Eitan (Hebrew for "steadfast", "firm" or "strong") is an armoured fighting vehicle (AFV) developed by the Merkava and Armored Vehicles Directorate in the IMOD to replace the aging M113 armored personnel carrier in use by the Israel Defense Forces.

Overview
The Eitan is an 8-wheeled vehicle much lighter than the Namer, weighing less than 35 tons, fitted with the Iron Fist Light Decoupled active protection system. The AFV has a top speed of 90 km/h and can carry 12 men including 3 crew. The Eitan can be equipped with a 30–40 mm gun and a missile firing position. The armor is STANAG 4569 level 4.

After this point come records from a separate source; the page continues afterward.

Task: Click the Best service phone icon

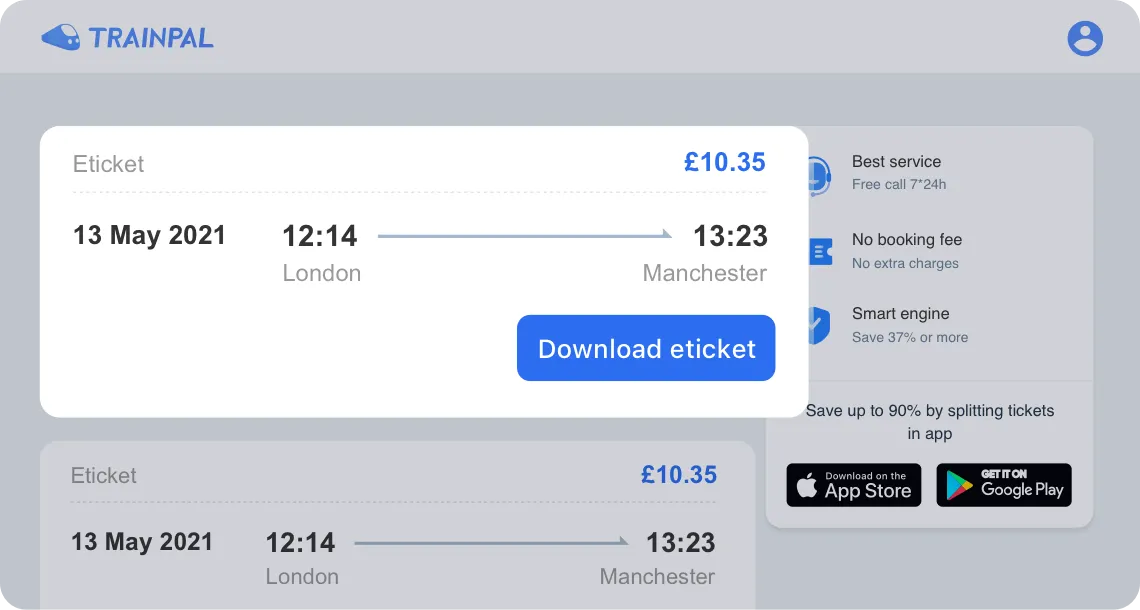Action: click(x=818, y=173)
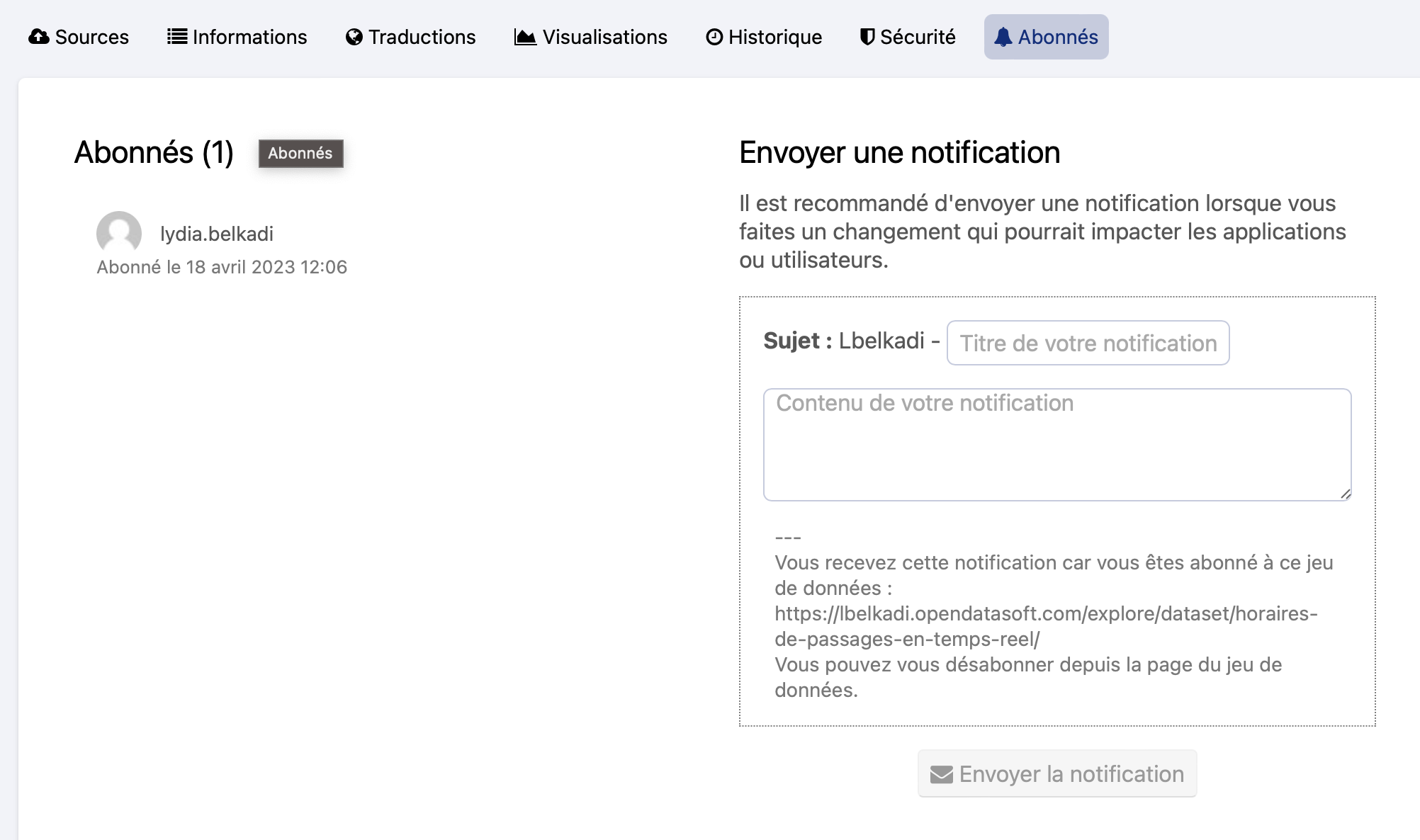Switch to the Informations tab
This screenshot has width=1420, height=840.
[249, 37]
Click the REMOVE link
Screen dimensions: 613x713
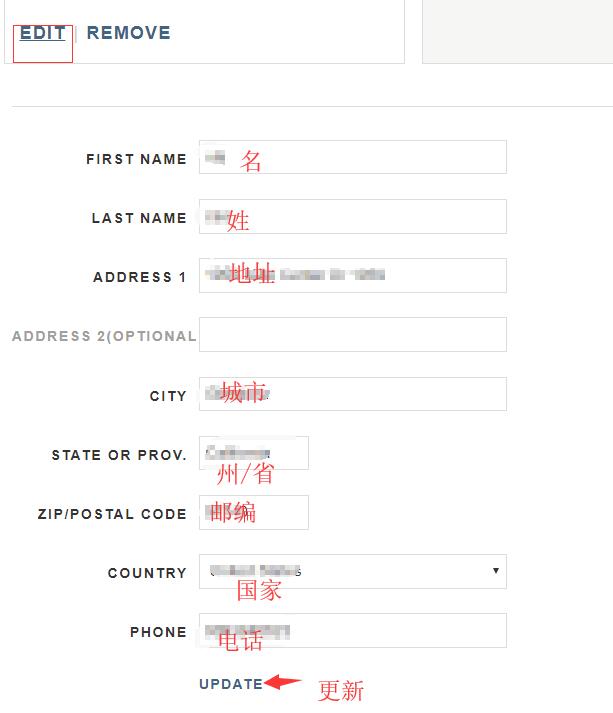coord(128,33)
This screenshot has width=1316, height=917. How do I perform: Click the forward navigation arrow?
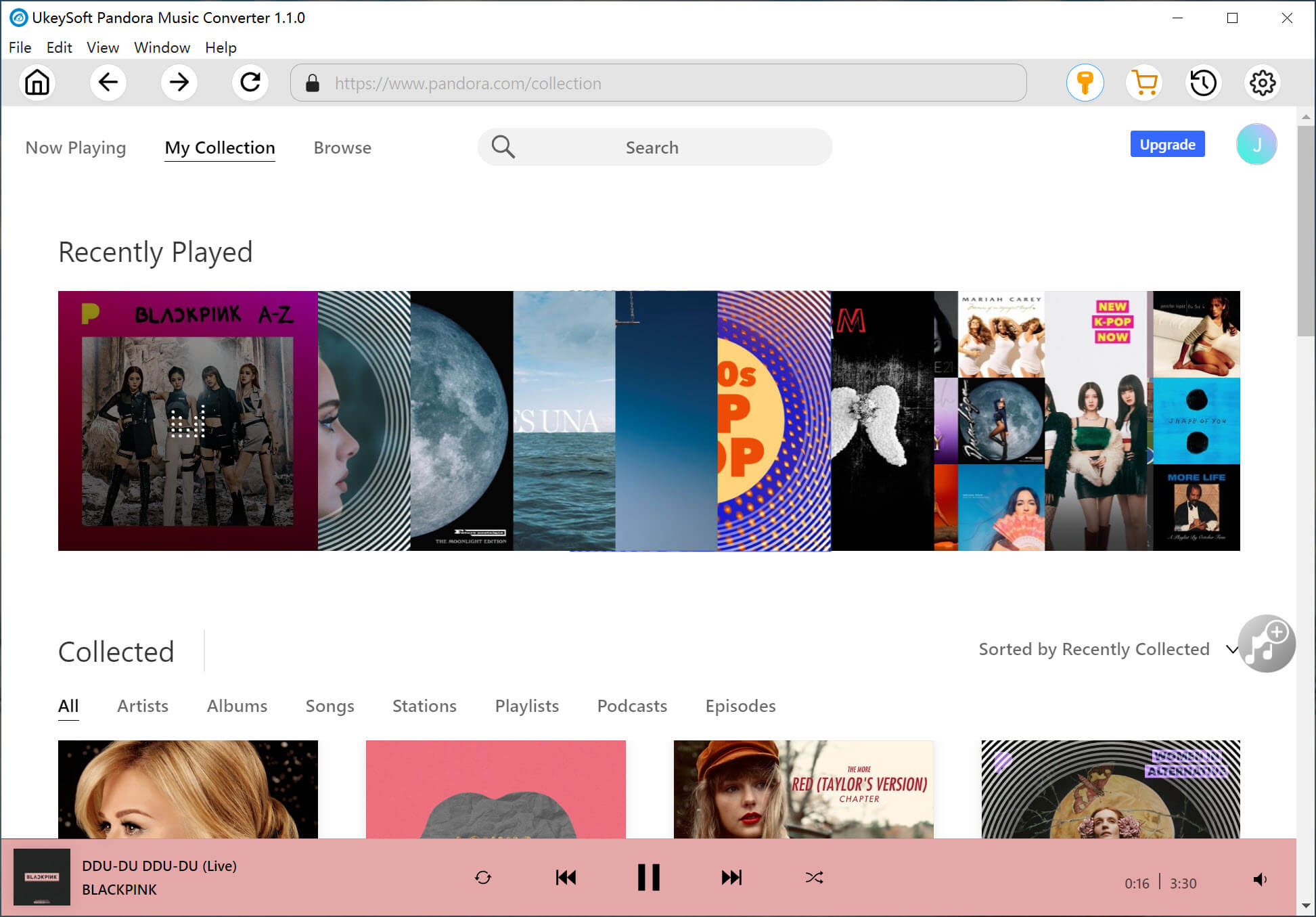coord(179,83)
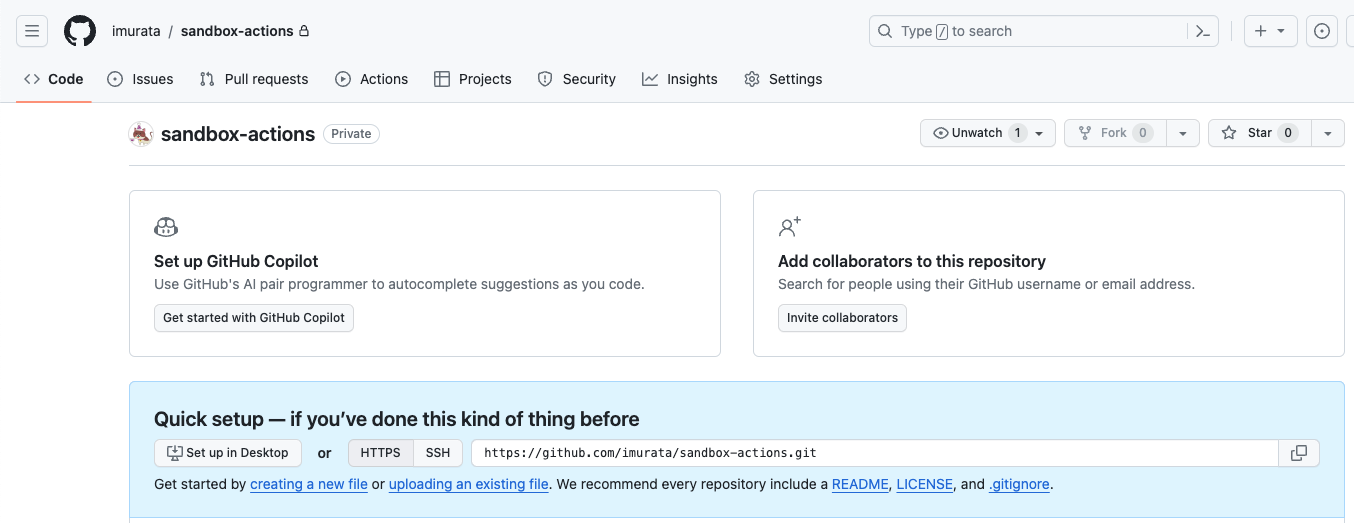Open the command palette icon

tap(1203, 31)
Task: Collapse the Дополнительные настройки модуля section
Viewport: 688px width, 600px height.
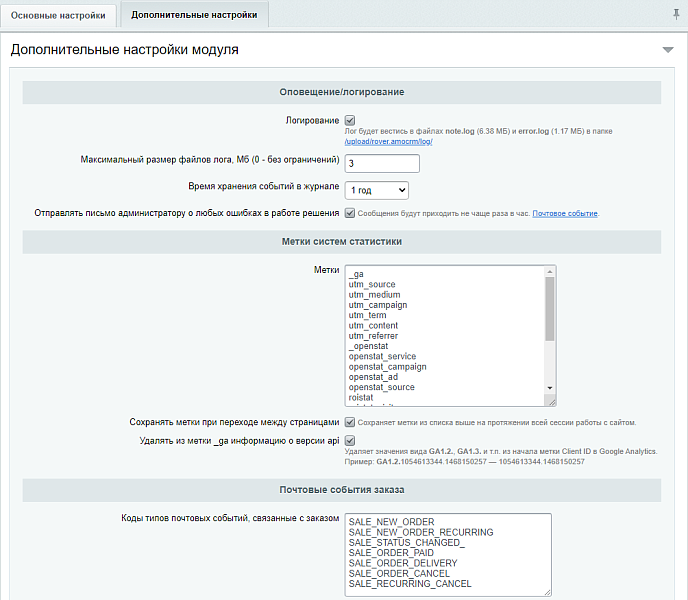Action: click(667, 49)
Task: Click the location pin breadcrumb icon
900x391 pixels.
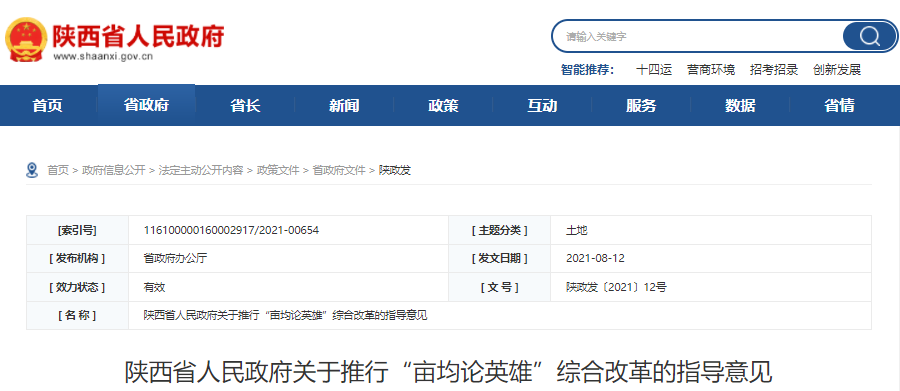Action: [32, 170]
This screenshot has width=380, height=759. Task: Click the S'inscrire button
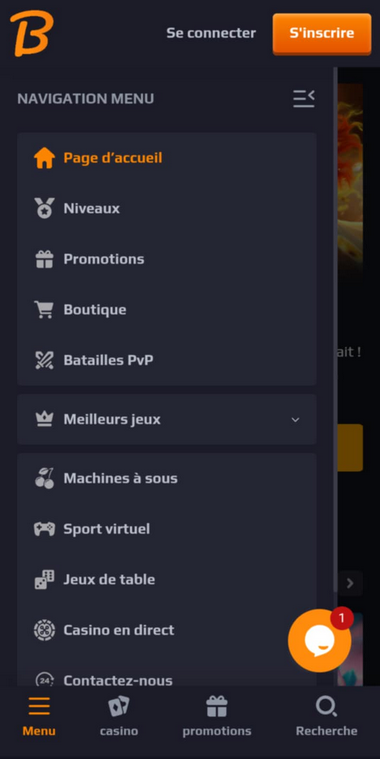[x=322, y=33]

The Eitan will replace hundreds of M113s currently in service. According to Brigadier General Baruch Matzliah, the vehicle will complement, not replace, the Namer tracked APC; as a wheeled vehicle, it will cost half as much as the Namer and, unlike tracked vehicles, can transport infantry squads on roads without relying on tank transporters. 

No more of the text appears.